━━━━━ Source passage ━━━━━

An article by Dana Hull for the Mercury News begins with the observation: “Fremont solar maker Solyndra has a short but stormy history.” In fact, it is a history of substantial investments of venture capital and government assistance which nonetheless has resulted in a company which has not reached the point of meeting industry averages for cost per watt. According to Hull:
The solar industry is driven by metrics like "manufacturing cost per watt" and "cost per installed watt," which includes other factors such as the price of inverters, mounting hardware and permitting fees.
Many low-cost Chinese manufacturers, which benefit from massive government support, are manufacturing at costs in the $1.10 to $1.20 a watt range. Thin-film leader First Solar, based in Tempe, Ariz., manufactures at 75 cents a watt and aims to be at 53 cents a watt by 2014. Solyndra says its current manufacturing costs are about $3 per watt..
"Our manufacturing cost per watt is coming down every quarter," [Solyndra CEO Brian] Harrison said. "By the end of 2012 we should be at the $1.30 to $1.40 per watt range, or $2 a watt if you include installation."

━━━━━ Data under study ━━━━━

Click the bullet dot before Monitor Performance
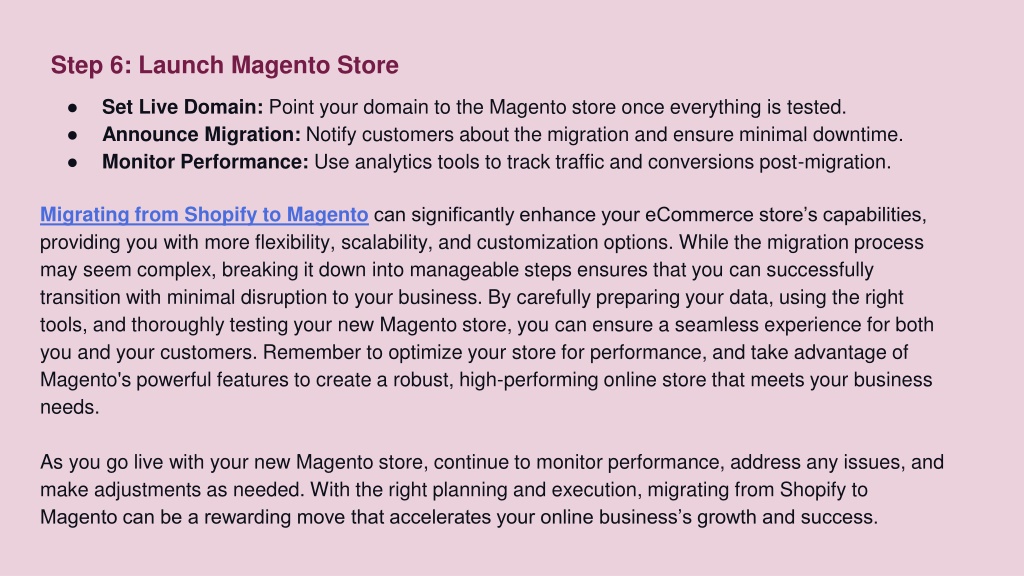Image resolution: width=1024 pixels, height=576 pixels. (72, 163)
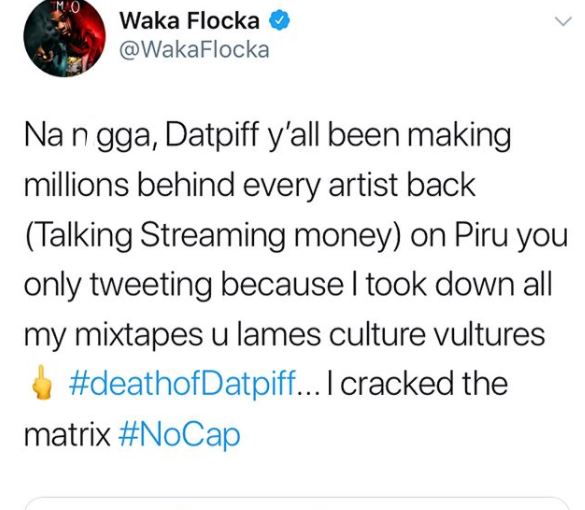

━━━━━
━━━━━ Data under study ━━━━━

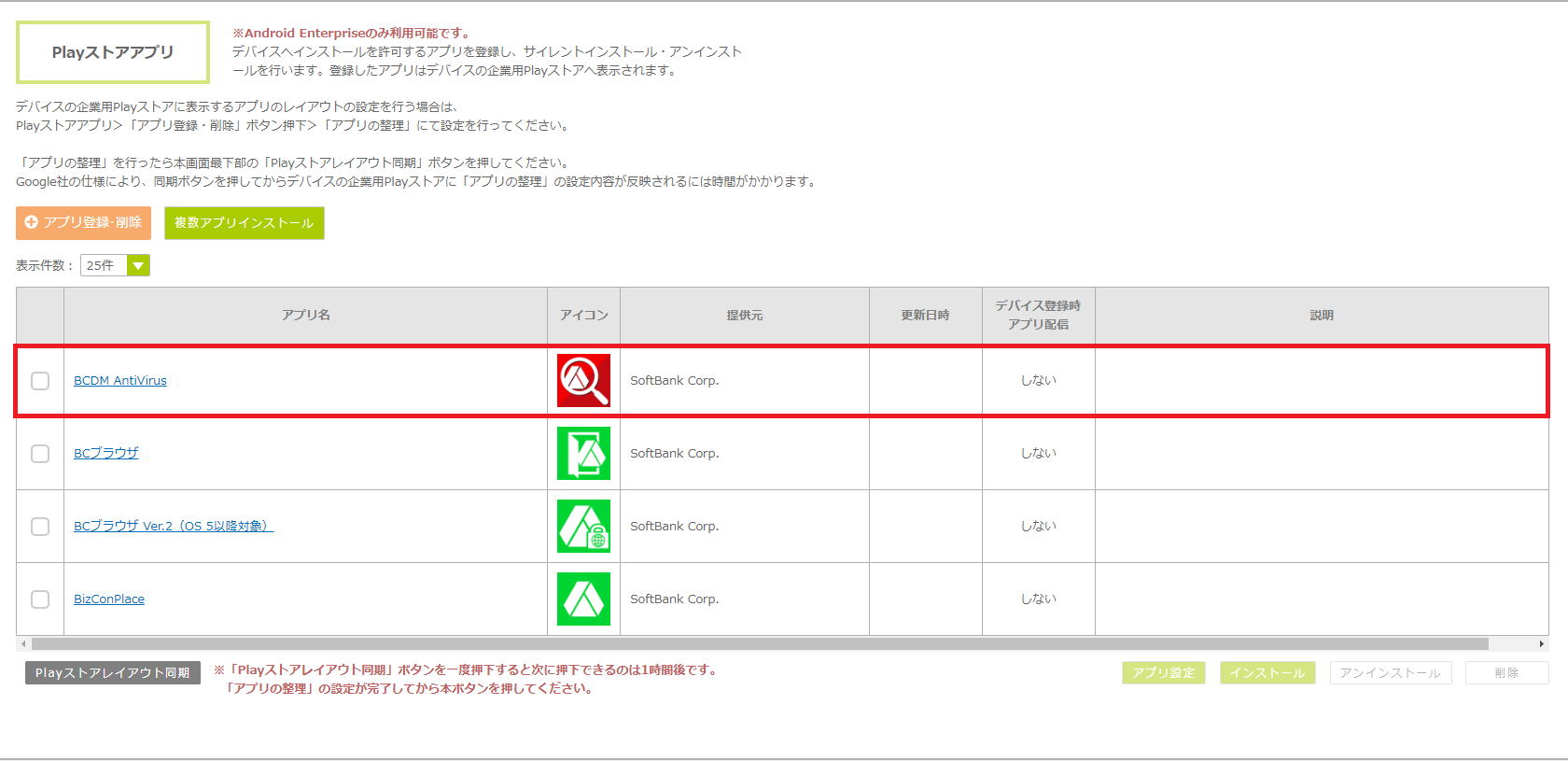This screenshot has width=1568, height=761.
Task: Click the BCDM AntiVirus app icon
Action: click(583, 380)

━━━━━

Work task A - In the Solyndra passage, take the part that opens with the words "An article by" and closes with "and permitting fees.", and rewrite it with "venture capital" changed to "private equity".
Work task B - Extend the passage on Solyndra's manufacturing costs, picking up after its final sentence.

Result A -
An article by Dana Hull for the Mercury News begins with the observation: “Fremont solar maker Solyndra has a short but stormy history.” In fact, it is a history of substantial investments of private equity and government assistance which nonetheless has resulted in a company which has not reached the point of meeting industry averages for cost per watt. According to Hull:
The solar industry is driven by metrics like "manufacturing cost per watt" and "cost per installed watt," which includes other factors such as the price of inverters, mounting hardware and permitting fees.

Result B -
But even if Solyndra hits that goal, analysts such as Jeff Bencik of Kaufman Brothers warn that competitors are similarly racing to drive down their costs -- and have a head start.
"It's a moving hurdle," Bencik said. "It will be really difficult for Solyndra to match (other manufacturers' costs) at this point. I'm not saying they can't do it, but I haven't seen it."
With a billion dollars of venture capital, and a $535 million loan guarantee from the federal government, Obama’s handpicked example of the dynamism of green energy and the success of the Recovery Act is lagging behind its Chinese competitors in terms profitability. And the prospects for a substantial number of new jobs at Solyndra has also been put on hold.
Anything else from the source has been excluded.